Description of the task: When you reach the line holding "Task: Open the dropdown next to 通程控股 (日线)" in the material below, return that line and each one after it, word for word, with the pictures dropped.

Entries shown:
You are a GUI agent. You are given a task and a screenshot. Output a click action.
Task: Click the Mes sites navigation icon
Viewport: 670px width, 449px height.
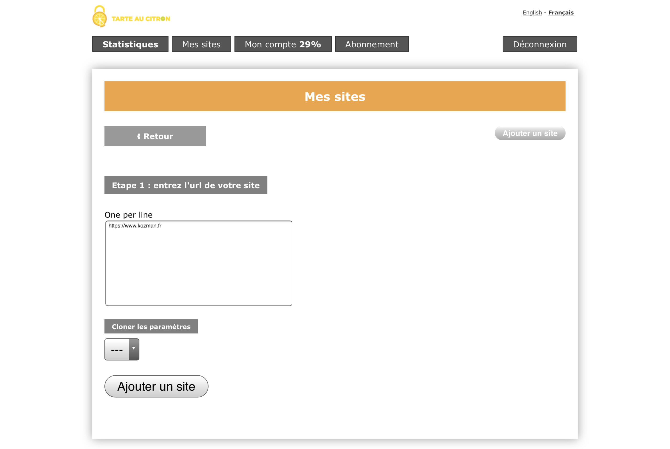coord(202,44)
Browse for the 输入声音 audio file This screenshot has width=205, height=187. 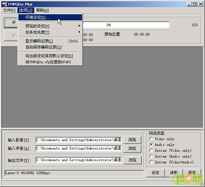click(x=132, y=149)
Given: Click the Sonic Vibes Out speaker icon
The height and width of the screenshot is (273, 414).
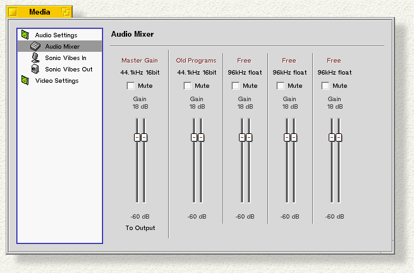Looking at the screenshot, I should 36,69.
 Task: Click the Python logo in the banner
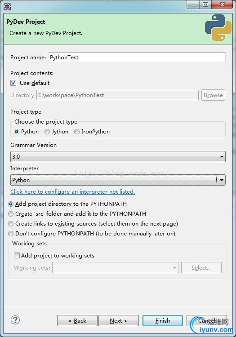[218, 27]
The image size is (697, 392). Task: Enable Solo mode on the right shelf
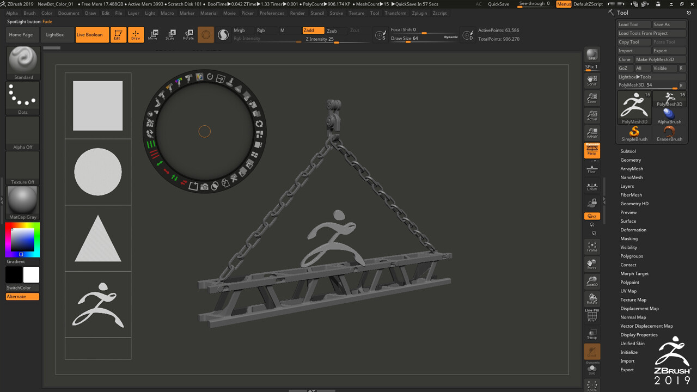[x=592, y=370]
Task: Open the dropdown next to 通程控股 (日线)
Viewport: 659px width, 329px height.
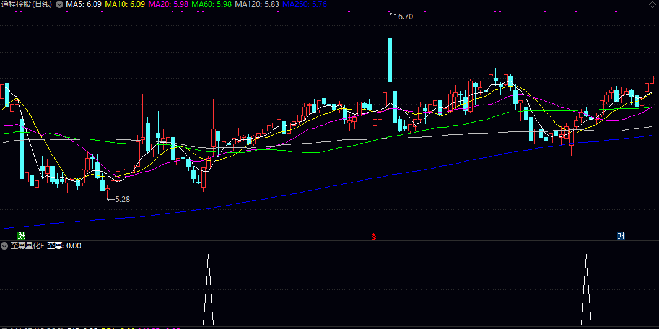Action: click(x=59, y=4)
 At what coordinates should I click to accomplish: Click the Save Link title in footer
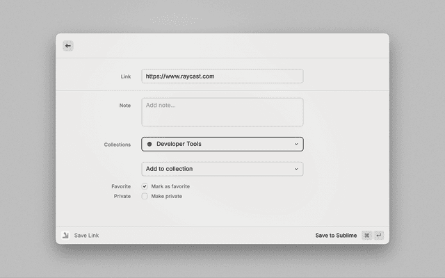pyautogui.click(x=86, y=236)
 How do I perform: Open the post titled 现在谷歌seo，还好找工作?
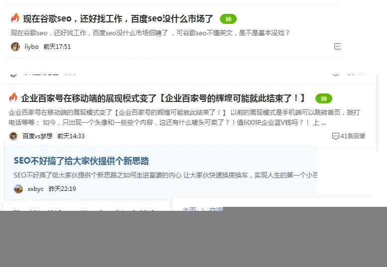pos(118,19)
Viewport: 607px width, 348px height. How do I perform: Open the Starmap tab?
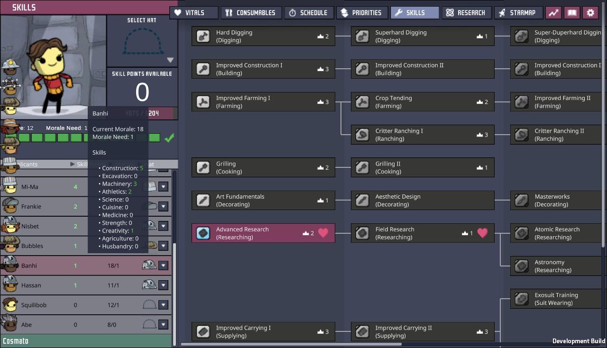pyautogui.click(x=518, y=13)
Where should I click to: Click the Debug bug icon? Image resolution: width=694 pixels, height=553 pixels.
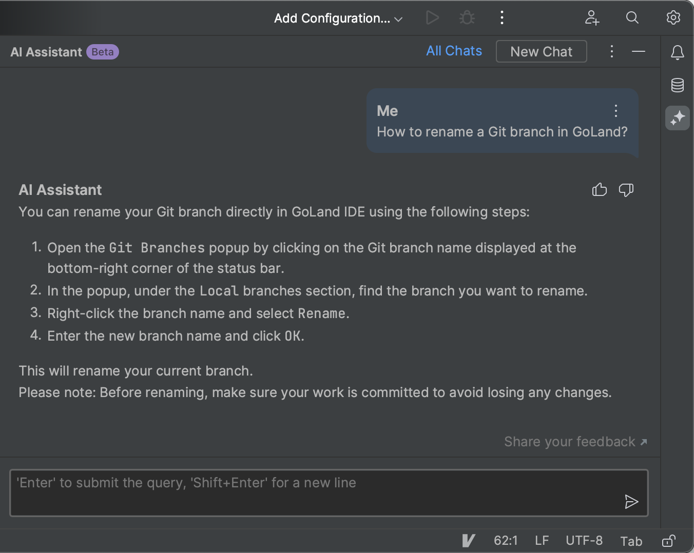[x=467, y=18]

Solution for this exercise:
Task: Open the dropdown next to 通程控股 (日线)
Viewport: 659px width, 329px height.
Action: click(x=59, y=4)
 At what coordinates should I click to accomplish: Click the Save Link title in footer
pyautogui.click(x=86, y=236)
 How do I perform: Open the post titled 现在谷歌seo，还好找工作?
pos(118,19)
Viewport: 607px width, 348px height. How do I perform: Open the Starmap tab?
pyautogui.click(x=518, y=13)
Where should I click to: Click the Debug bug icon? Image resolution: width=694 pixels, height=553 pixels.
[x=467, y=18]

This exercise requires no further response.